Chapitre II. Recherche des vérités générales37
§ 1. ― Comment passer des faits particuliers à des vérités générales ? Rien de plus
simple, en apparence. « Généraliser, a dit Spencer, c’est grouper les
coexistences et les séquences semblables. »
Cela revient à dire qu’il faut
constater entre les choses trois sortes de rapports : rapports de coexistence et
rapports de succession, qui peuvent être des rapports de cause à effet ou d’effet à
cause. Instituer entre les œuvres des comparaisons multiples, en les rapprochant tantôt
d’après tel de leurs caractères, tantôt d’après tel autre, est un infaillible moyen
d’étendre ses connaissances. On peut, si l’on veut, mettre en regard les œuvres d’une
même époque, ou d’une même province, ou d’une même école. On peut, si on l’aime mieux,
étudier en quoi diffèrent et se ressemblent les phases successives d’un genre
littéraire. Un jour, on cherchera des rapports d’idées ou de sentiments ; le lendemain,
des analogies de structure ou de style.
On établit ainsi, à des points de vue aussi divers que possible, des groupes
sympathiques et l’on aboutit, pourvu qu’on procède avec toute la prudence que réclame la
logique, à des constatations dont l’intérêt ne saurait échapper à personne.

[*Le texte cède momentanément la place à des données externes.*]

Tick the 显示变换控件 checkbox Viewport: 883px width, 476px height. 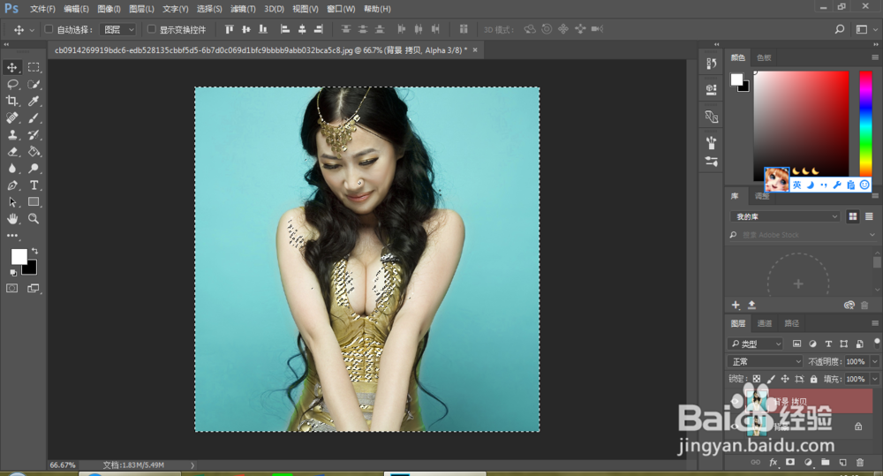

Des exemples expliqueront ce que je veux dire.
A comparer ensemble les écrits, d’ailleurs si dissemblables, de Rousseau, de Buffon, de
Diderot, de Thomas, on s’aperçoit
bien vite que tous ces écrivains, qui
furent contemporains, ont la phrase ample, périodique, largement déroulée, et l’on
conclut sans témérité aucune que la prose oratoire, dans la seconde moitié du
xviiie
siècle, a joui d’une vogue éclatante. Suit-on,
durant quelques siècles le développement du vers français de douze syllabes ; on
remarque facilement que chez les poètes de la Pléiade il est souple, libre, aisé, qu’il
se permet beaucoup d’enjambements et de rejets en même temps qu’il est richement rime ;
qu’à partir de Malherbe et de Boileau, surtout au xviiie
siècle, une césure presque immuable le divise en deux parties égales,
tandis que la rime devient souvent pauvre et banale ; que les romantiques, en
disloquant, comme ils disaient, « ce grand niais d’alexandrin »
, rendent
à la rime une plénitude de sonorité dont elle avait perdu l’habitude ; que Musset
semble, il est vrai, faire exception en lançant aux partisans de la consonne d’appui
cette moqueuse profession de foi :
mais qu’aussi ses vers, sauf dans ses poésies de jeunesse où il s’abandonne à sa
fantaisie gamine, sont restés, bien plus que ceux de Victor Hugo ou de Sainte-Beuve,
fidèles à la coupe classique. On est, par suite, amené à cette conclusion générale : que
fia richesse de la rime et la régularité de la césure ont été dans l’alexandrin en
raison inverse l’une de l’autre. On est en présence d’une loi analogue à celle que la
biologie appelle la loi de balancement des organes.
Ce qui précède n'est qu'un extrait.